В просторной, с крашеными полами передней Вавилка долго крестился на угол, заставленный иконами, тряхнул подбитыми в кружок волосами и по-мужски пробасил:

— Здорово живете!

— Сюда, сюда проходи-ка, Ивойлыч, — услышал он голос Дениса Денисовича из глубины дома.

По крашеным половицам Вавилка шагал осторожно, точно боялся поскользнуться. В столовой с пестрыми узенькими дорожками половиков, с пузатым шкафом для посуды, с зеркалом на стене сидел Маерчик и ел дымящиеся щи.

И в этой комнате Вавилка долго крестился и кланялся на иконы. Перестал молиться он только тогда, когда заслышал шаги из боковой двери и неожиданно увидел перед собой… Митю!

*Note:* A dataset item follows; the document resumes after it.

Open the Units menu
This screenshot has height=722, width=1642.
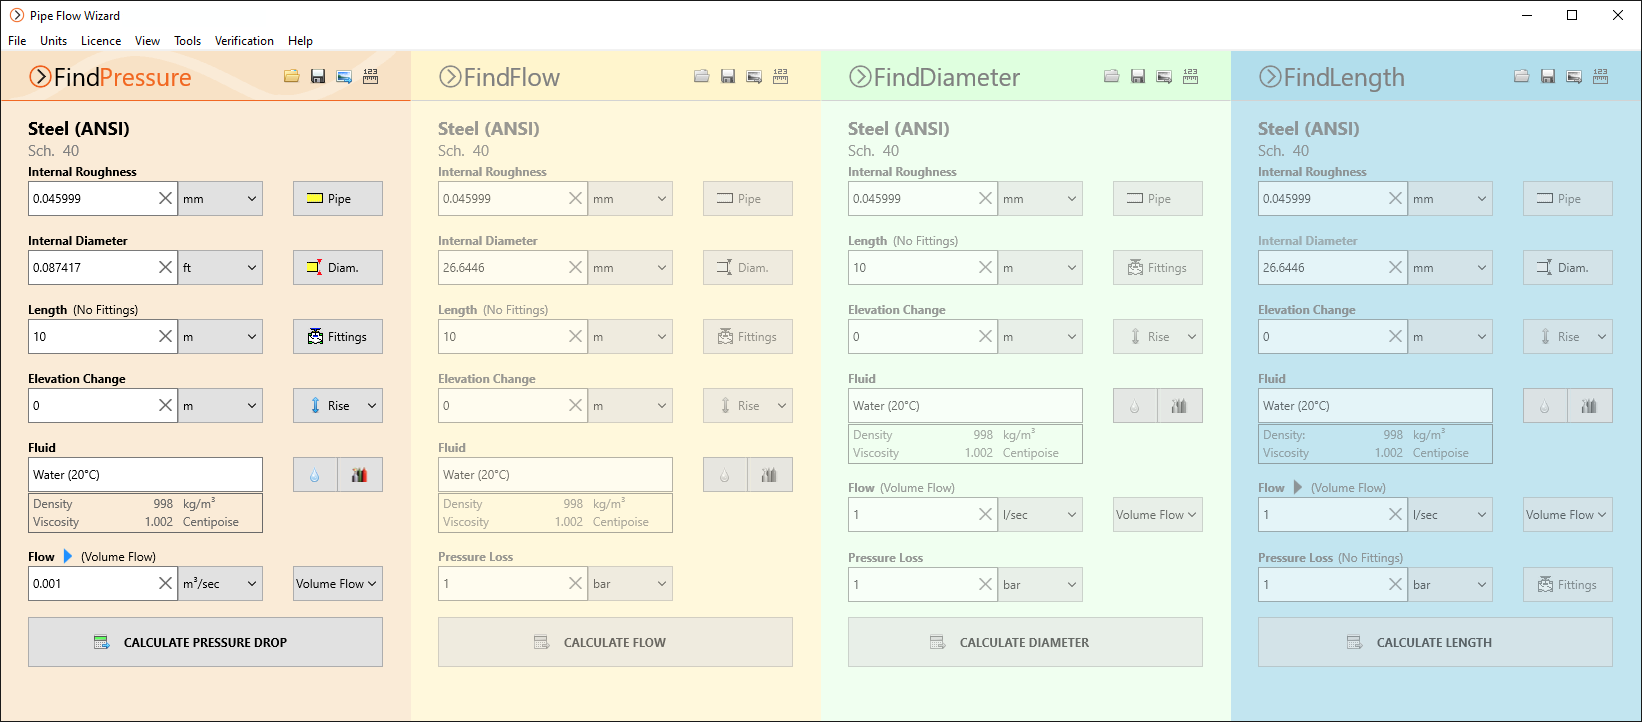(53, 41)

Вавилка так оторопел, что не сказал даже приготовленного им «здорово живете», а уставился на Митю с раскрытым ртом.

— Ворона залетит… губошлеп!

Паренек, ткнув пальцем в разинутый рот Вавилки, прошел мимо него и сел на лавку. Только тут Вавилка понял, что обознался.

Голос разительно похожего на Митю парня был другой, да и ростом он был выше, а волосы на голове посветлее.

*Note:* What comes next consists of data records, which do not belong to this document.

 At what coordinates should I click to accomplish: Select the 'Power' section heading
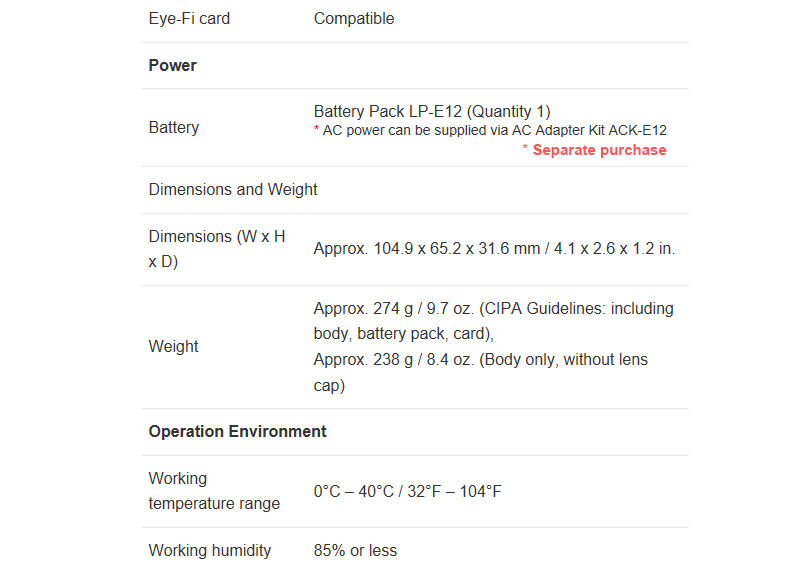[x=173, y=66]
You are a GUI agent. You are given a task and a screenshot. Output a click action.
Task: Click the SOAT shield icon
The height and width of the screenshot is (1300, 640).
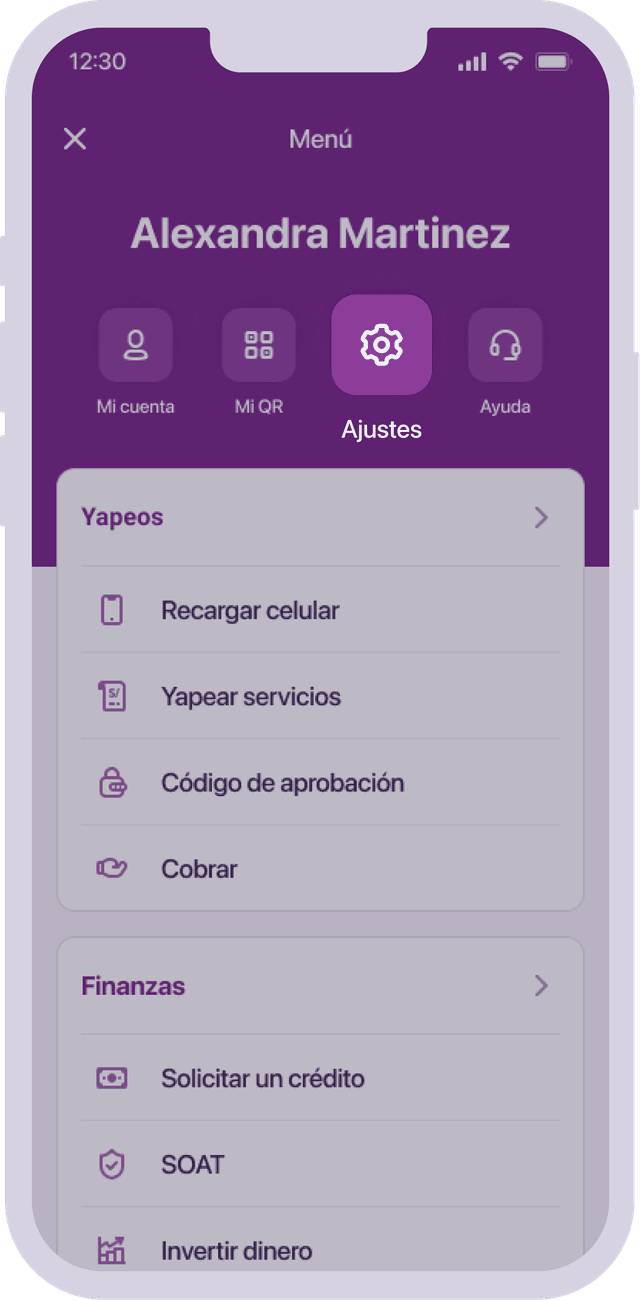pos(112,1165)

Из соседней комнаты вышел Денис Денисович, а за ним — старая, нездоровой полноты женщина с желтым, одутловатым лицом и лимонно-желтыми глазами.

— Потрапезуй-ка с дороги, Ивойлыч, — пригласил Денис Денисович.

Вавилке нравилось, что Белобородов называет его по отчеству, как мужика. Повесив шляпу на гвоздь, он стал перед иконами и опять замахал рукой, завстряхивал густыми волосами при поклонах. Кончив молитву, осторожно опустился на лавку.

— Обознался-то я как!

— Как обознался, Ивойлыч?

— Городской в Козлушку к нам приехал парень, Митрием Шершневым звать. Ну в аккурат как два яйца с-под одной курицы, так и он с твоим парнем, Денис Денисыч. Только твой будто повыше ростом да побелей на волос, а то и не отличишь.

Денис Денисович отвернулся к окну и глуховато сказал:

— Парфен! Ночь над головой, а коров с поля нет. Сядь-ка на Чалку…

Полная, желтолицая женщина поставила перед Вавилкой миску щей, положила металлическую ложку. Вавилка осторожно взял ложку, внимательно осмотрел ее и, с непривычки обжигаясь, сосредоточенно начал есть.

«Купец… чистый купец. А мы-то его в Козлушке абы чем да абы как… Стыдобушка…»

Тревожные сны до рассвета одолевали Вавилку. Попала он будто неизвестными путями в широкий круг и бегает в нем, как заяц. Со всех сторон ползут, скаля зубы, с подбитыми глазами здоровеннейшие верзилы.

— Шляпу отдай, шляпу! — шепчет в самое ухо один.

— Слезай с коня! — приказывает другой.